WORK REQUIRED
Treat the line containing "http://www.un.org/apps/newsFr/storyF.asp?NewsID=34... (311, 706)" as the first line of the answer and the last line of the data as its final line, reproducing every line between exactly.

········

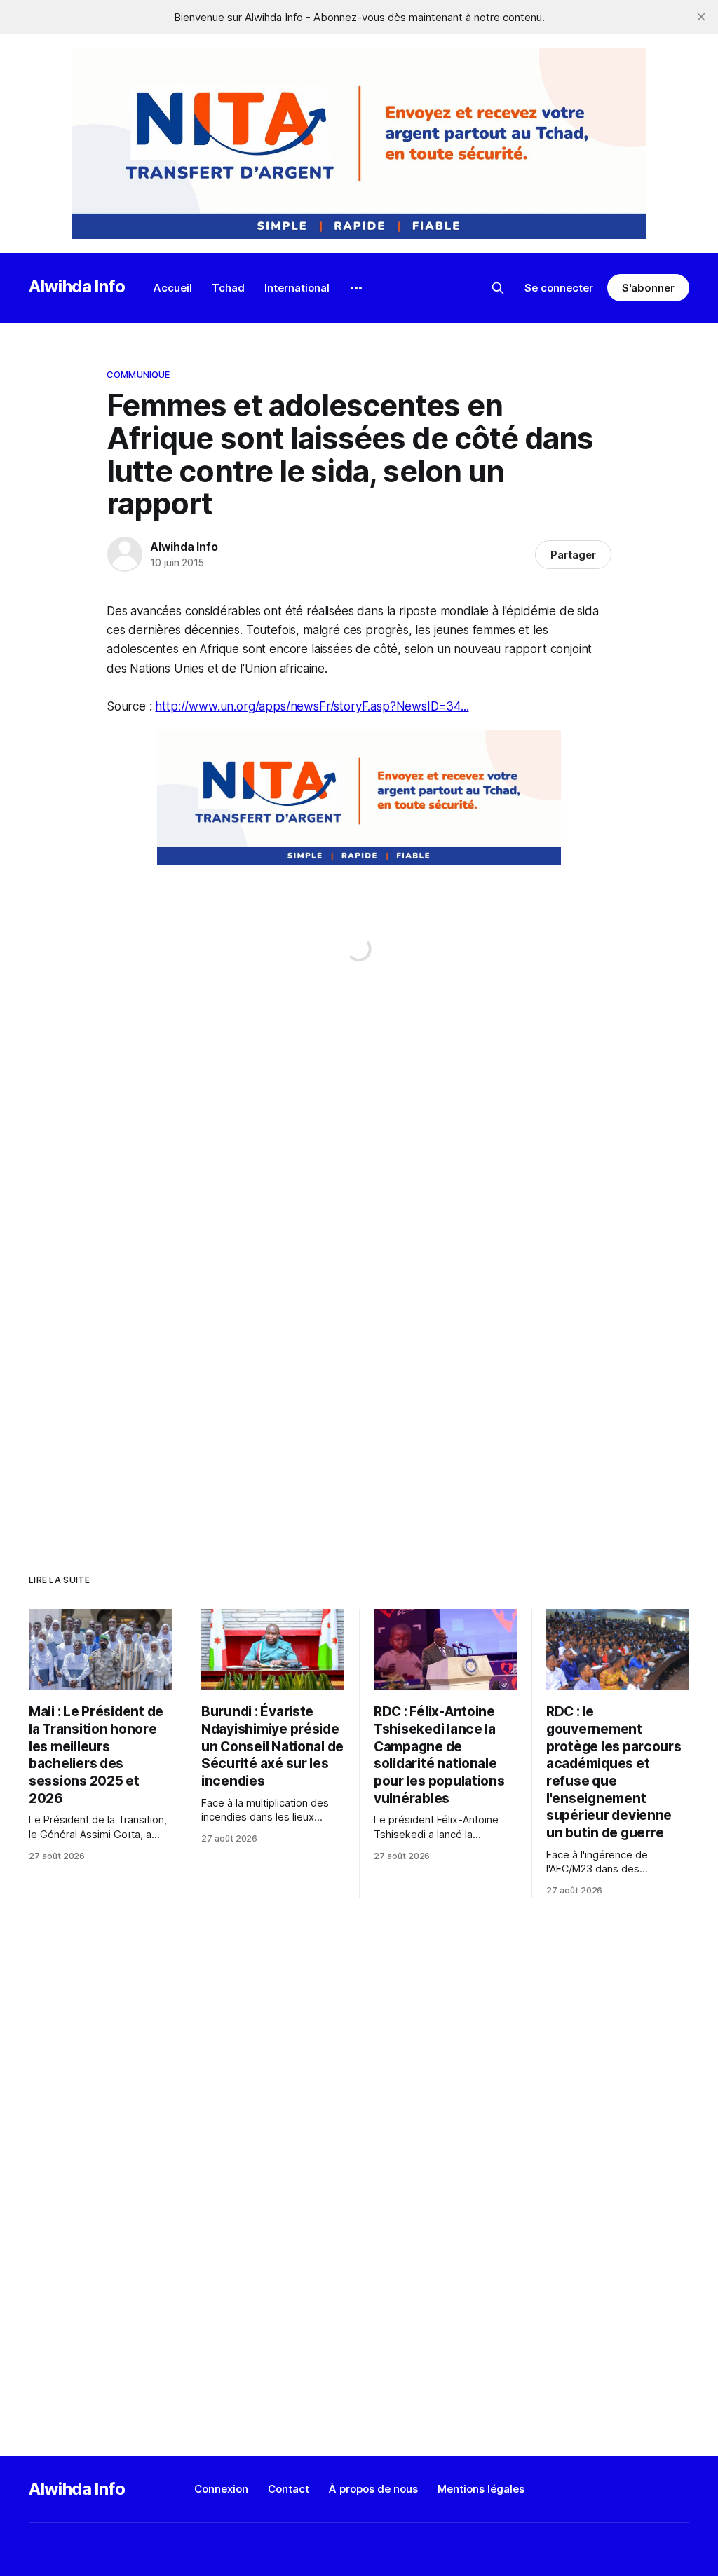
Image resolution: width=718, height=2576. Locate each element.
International (297, 287)
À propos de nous (373, 2488)
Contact (288, 2488)
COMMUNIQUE (138, 374)
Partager (573, 554)
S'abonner (648, 287)
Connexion (221, 2488)
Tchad (228, 287)
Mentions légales (481, 2488)
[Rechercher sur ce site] (498, 288)
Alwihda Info (77, 286)
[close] (701, 17)
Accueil (173, 287)
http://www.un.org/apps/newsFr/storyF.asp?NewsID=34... (311, 706)
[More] (356, 288)
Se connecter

········

RESPONSE TO THE TASK
http://www.un.org/apps/newsFr/storyF.asp?NewsID=34... (311, 706)
[More] (356, 288)
Se connecter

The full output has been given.